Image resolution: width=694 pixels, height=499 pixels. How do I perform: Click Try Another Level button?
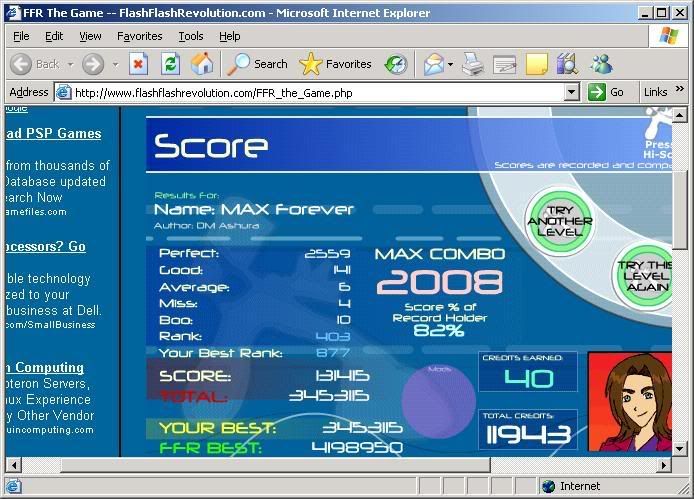coord(560,220)
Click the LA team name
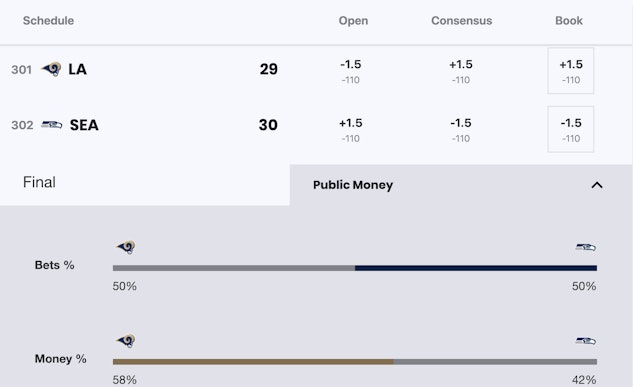This screenshot has width=633, height=387. pyautogui.click(x=78, y=69)
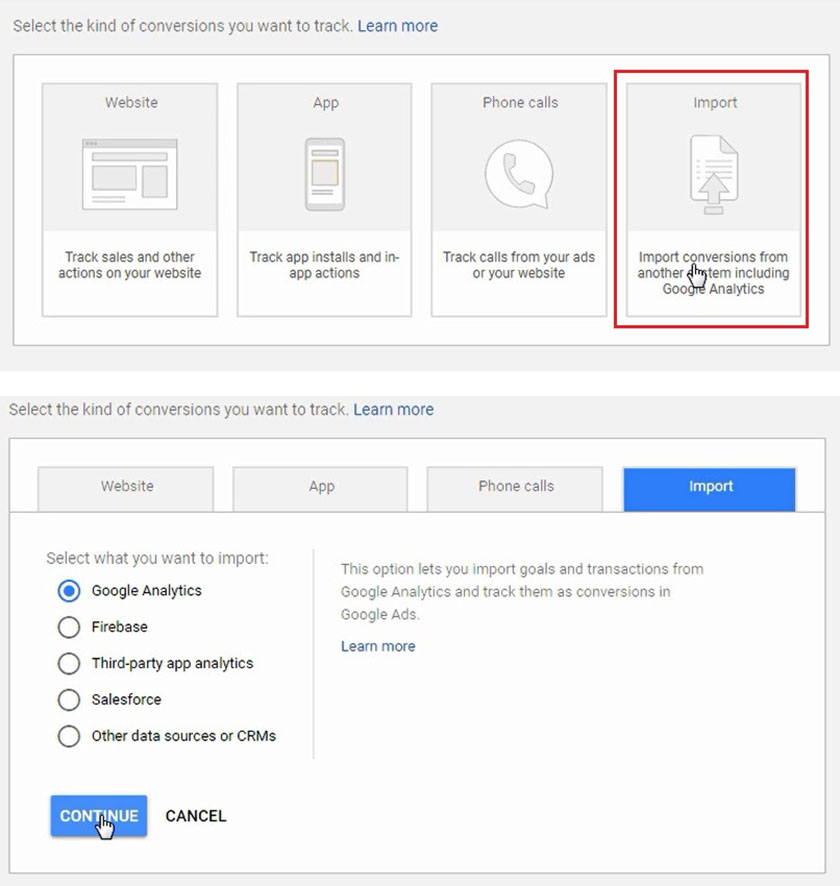Open Learn more link below Google Analytics description
Screen dimensions: 840x886
[x=378, y=646]
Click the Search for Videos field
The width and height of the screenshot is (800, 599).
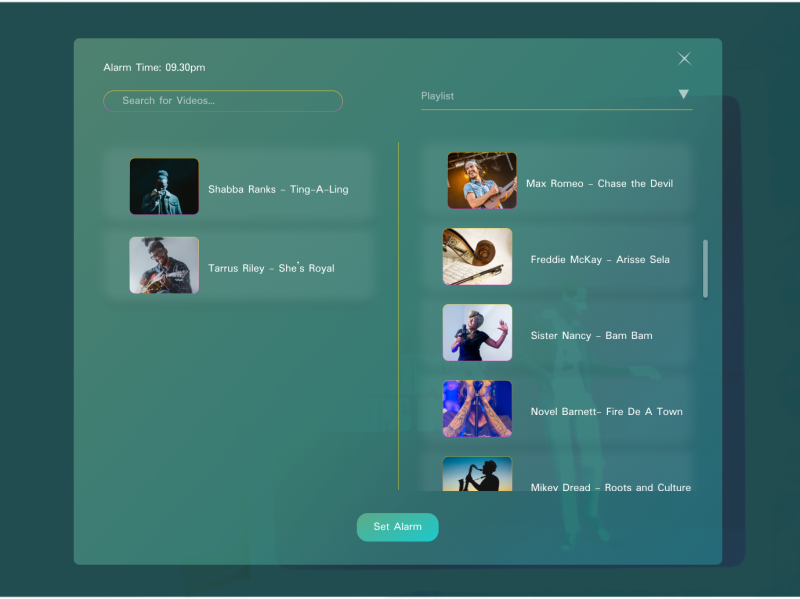coord(222,100)
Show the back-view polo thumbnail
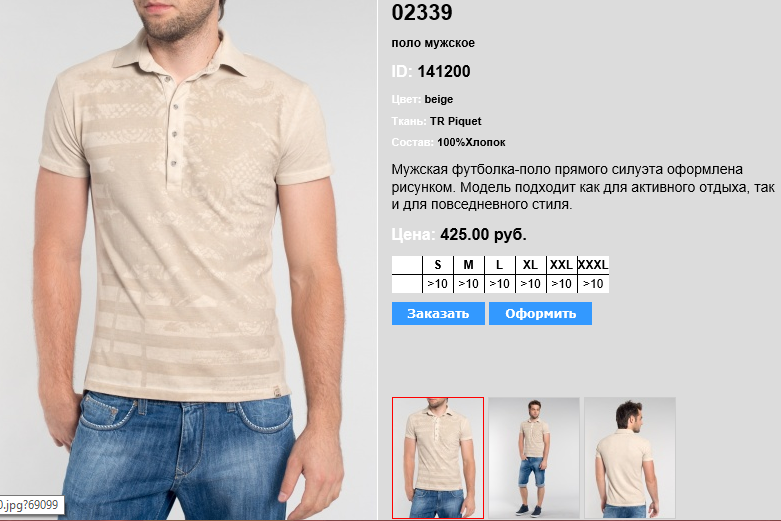The height and width of the screenshot is (521, 781). click(x=630, y=458)
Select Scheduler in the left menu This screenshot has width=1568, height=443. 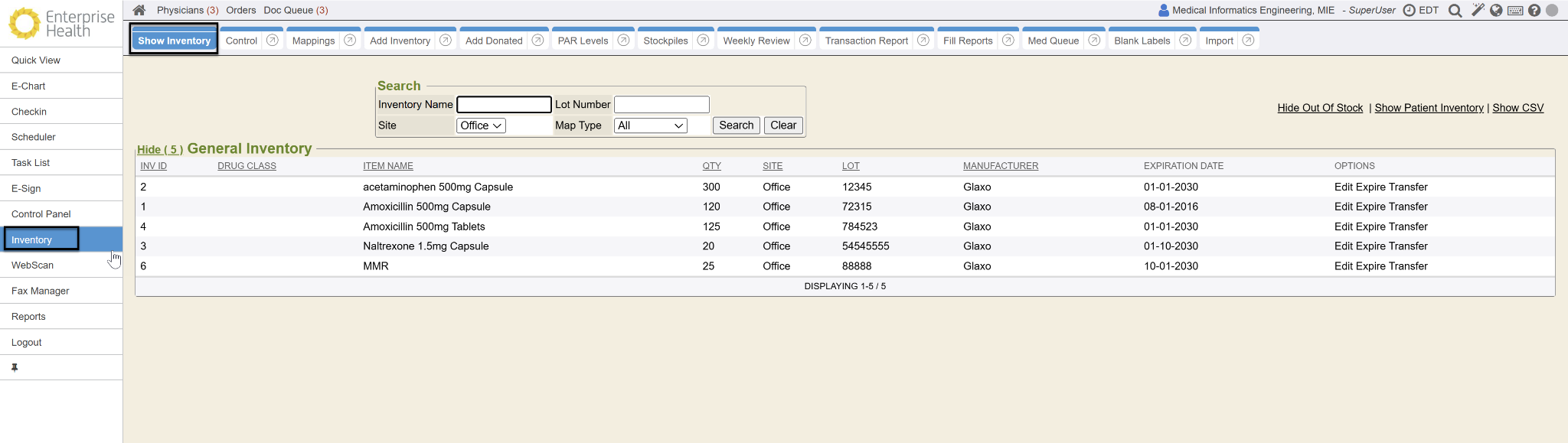coord(34,137)
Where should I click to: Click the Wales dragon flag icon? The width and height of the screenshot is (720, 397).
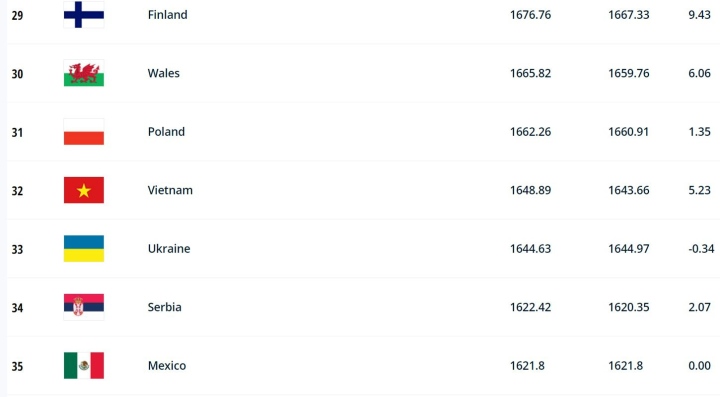84,73
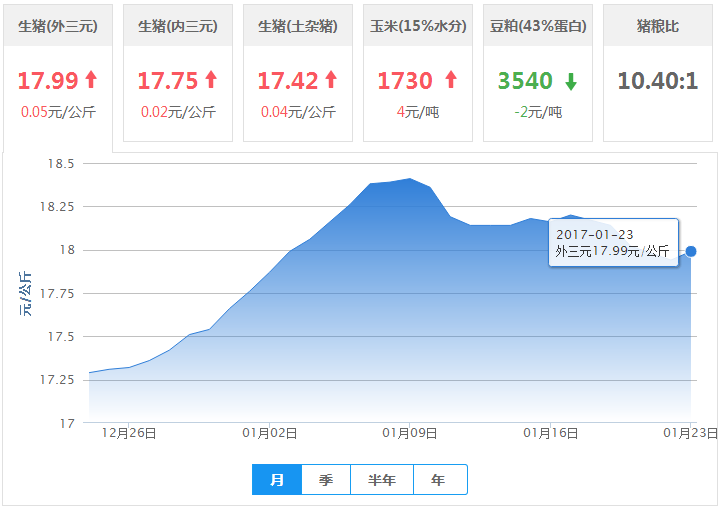Click the 2017-01-23 price tooltip
The height and width of the screenshot is (508, 720).
(613, 243)
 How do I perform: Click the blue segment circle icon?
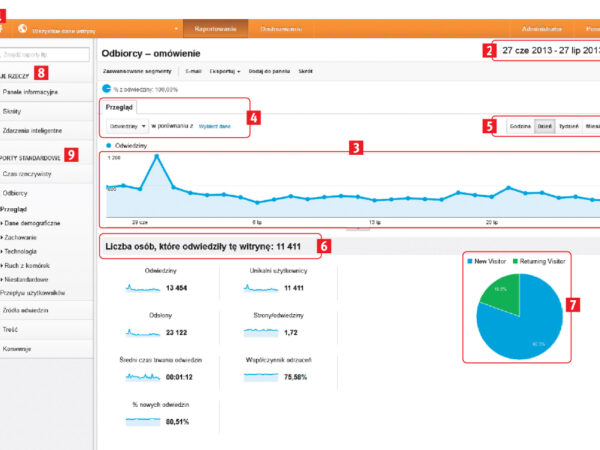pyautogui.click(x=108, y=88)
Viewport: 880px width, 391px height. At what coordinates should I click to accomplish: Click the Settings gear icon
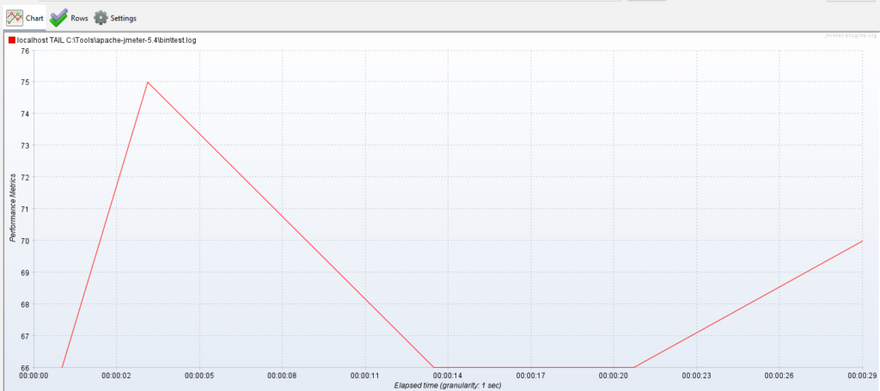coord(100,18)
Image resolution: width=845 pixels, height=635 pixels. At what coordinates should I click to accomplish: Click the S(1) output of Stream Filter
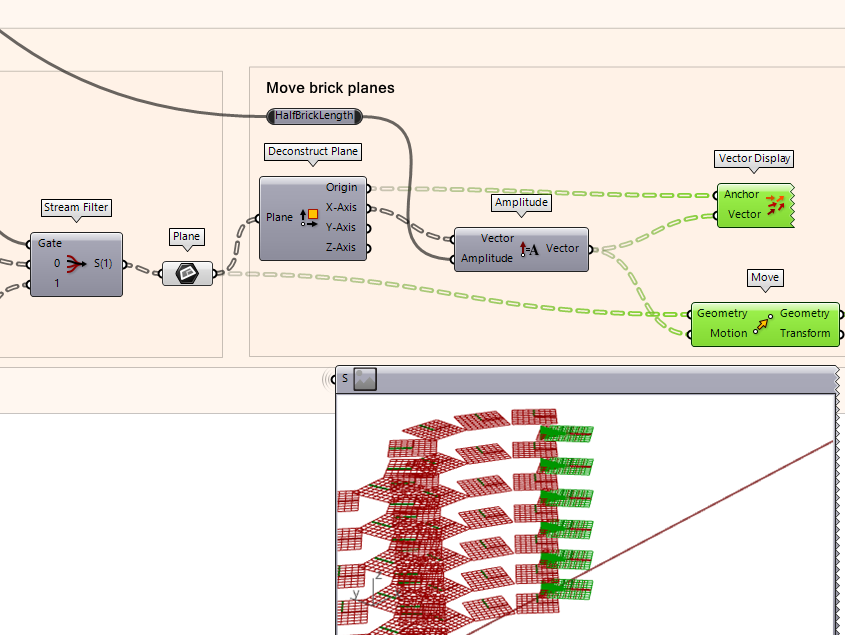[103, 264]
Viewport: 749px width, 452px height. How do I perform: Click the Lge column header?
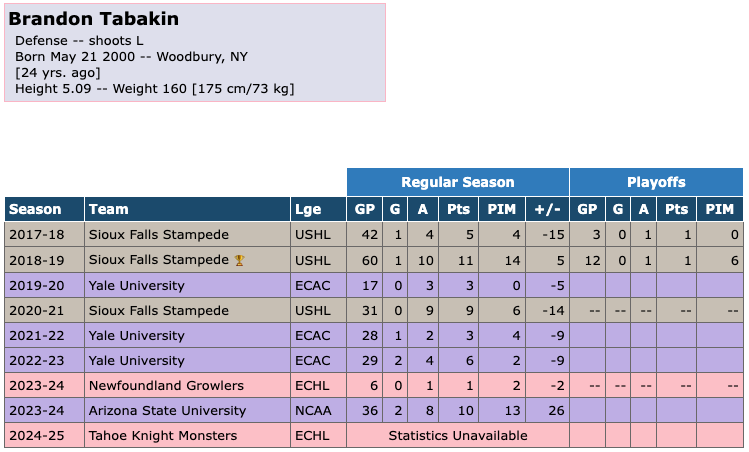[308, 210]
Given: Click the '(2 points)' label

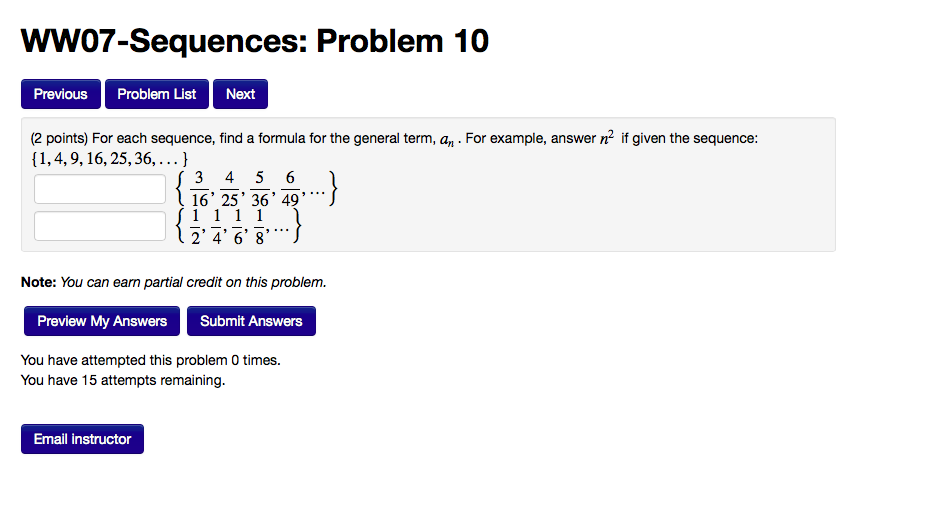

================

Only lines from the one holding "Image resolution: width=845" through the last line of the entries above are wanted, both ends included, each retyped exactly; no pictures.

Image resolution: width=845 pixels, height=635 pixels. At what coordinates should I click to accomplish: Click the S(1) output of Stream Filter
[103, 264]
Viewport: 749px width, 452px height. How do I perform: Click the Lge column header?
[308, 210]
Given: Click the '(2 points)' label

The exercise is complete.